Write out the full listing below exactly as given.

DATA SECTION:
--------
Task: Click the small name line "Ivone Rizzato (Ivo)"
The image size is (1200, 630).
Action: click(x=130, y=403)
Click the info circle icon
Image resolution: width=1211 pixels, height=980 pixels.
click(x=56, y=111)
--------
ANSWER TO THE EXERCISE:
Task: Click the small name line "Ivone Rizzato (Ivo)"
The image size is (1200, 630).
Action: click(x=130, y=403)
Click the info circle icon
Image resolution: width=1211 pixels, height=980 pixels.
click(x=56, y=111)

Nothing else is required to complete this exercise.